> _AIM OF THE EXERCISE_: From the line below that contains "Login (1309, 32)" to the line that contains "Click here to view", repeat every line exactly, both ends included, and nothing else.
--- SUPPLIED ENTRIES ---
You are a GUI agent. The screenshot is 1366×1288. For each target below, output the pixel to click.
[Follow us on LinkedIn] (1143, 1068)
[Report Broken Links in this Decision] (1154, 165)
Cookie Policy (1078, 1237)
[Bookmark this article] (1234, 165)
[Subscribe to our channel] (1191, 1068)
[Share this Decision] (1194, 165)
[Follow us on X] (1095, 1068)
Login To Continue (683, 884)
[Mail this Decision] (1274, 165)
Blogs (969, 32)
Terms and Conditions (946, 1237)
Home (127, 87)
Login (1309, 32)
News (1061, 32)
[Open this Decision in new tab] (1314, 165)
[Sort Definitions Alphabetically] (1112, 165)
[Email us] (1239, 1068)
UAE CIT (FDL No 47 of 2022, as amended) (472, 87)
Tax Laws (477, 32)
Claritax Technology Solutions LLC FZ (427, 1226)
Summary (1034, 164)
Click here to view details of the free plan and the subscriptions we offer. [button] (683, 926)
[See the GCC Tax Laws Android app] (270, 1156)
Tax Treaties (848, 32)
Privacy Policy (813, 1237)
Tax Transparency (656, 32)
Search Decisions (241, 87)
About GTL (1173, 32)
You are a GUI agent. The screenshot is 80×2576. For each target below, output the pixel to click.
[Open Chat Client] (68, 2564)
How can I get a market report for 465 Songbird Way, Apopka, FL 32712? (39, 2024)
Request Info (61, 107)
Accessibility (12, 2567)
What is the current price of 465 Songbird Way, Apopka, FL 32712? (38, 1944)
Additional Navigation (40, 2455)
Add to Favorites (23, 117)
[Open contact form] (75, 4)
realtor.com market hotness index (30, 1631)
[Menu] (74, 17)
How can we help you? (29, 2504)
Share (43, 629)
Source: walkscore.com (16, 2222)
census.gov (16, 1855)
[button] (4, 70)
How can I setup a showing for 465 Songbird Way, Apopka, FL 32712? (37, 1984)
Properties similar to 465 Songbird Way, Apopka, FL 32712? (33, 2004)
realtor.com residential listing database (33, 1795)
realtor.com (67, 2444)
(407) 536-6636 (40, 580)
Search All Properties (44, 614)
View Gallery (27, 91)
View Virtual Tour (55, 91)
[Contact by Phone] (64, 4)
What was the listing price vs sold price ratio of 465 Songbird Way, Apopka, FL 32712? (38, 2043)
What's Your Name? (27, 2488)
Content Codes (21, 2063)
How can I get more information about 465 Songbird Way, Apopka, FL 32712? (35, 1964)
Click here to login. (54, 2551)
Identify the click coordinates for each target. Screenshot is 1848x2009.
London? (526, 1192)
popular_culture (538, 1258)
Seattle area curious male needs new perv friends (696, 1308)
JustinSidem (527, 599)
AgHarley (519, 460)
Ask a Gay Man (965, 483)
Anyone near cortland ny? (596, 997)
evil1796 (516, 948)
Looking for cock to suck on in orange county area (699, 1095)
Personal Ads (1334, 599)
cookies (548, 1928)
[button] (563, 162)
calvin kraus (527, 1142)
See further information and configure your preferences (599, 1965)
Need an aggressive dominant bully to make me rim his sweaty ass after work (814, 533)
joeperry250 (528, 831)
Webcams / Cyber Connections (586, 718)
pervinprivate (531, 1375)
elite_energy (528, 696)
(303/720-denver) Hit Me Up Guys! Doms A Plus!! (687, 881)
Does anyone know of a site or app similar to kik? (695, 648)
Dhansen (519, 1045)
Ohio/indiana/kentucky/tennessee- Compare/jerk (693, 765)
---
> _SOLUTION TO THE PROBLEM_:
Login (1309, 32)
News (1061, 32)
[Open this Decision in new tab] (1314, 165)
[Sort Definitions Alphabetically] (1112, 165)
[Email us] (1239, 1068)
UAE CIT (FDL No 47 of 2022, as amended) (472, 87)
Tax Laws (477, 32)
Claritax Technology Solutions LLC FZ (427, 1226)
Summary (1034, 164)
Click here to view details of the free plan and the subscriptions we offer. [button] (683, 926)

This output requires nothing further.